#### SOURCE MATERIAL

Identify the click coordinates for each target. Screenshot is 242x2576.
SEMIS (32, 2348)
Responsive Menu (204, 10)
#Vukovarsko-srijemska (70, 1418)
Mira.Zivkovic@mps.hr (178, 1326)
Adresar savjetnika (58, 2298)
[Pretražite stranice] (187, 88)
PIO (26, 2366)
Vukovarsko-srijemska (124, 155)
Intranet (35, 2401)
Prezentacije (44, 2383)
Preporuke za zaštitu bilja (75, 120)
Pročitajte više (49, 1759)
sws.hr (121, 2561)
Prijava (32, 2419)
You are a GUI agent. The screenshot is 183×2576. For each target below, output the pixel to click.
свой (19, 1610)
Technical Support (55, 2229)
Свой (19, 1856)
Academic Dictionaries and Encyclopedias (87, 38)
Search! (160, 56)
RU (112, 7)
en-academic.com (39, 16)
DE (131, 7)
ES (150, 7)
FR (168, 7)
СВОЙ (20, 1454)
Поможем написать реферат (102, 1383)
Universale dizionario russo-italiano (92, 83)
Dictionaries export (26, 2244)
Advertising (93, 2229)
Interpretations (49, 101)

########

§ **WHAT THE TASK REQUIRES**
Pull out the lines above in which the word "click" appears.

§ **SOLUTION FOR THIS EXERCISE**
Identify the click coordinates for each target. Screenshot is 242x2576.
You are a GUI agent. The screenshot is 183×2576. For each target below, output the pixel to click.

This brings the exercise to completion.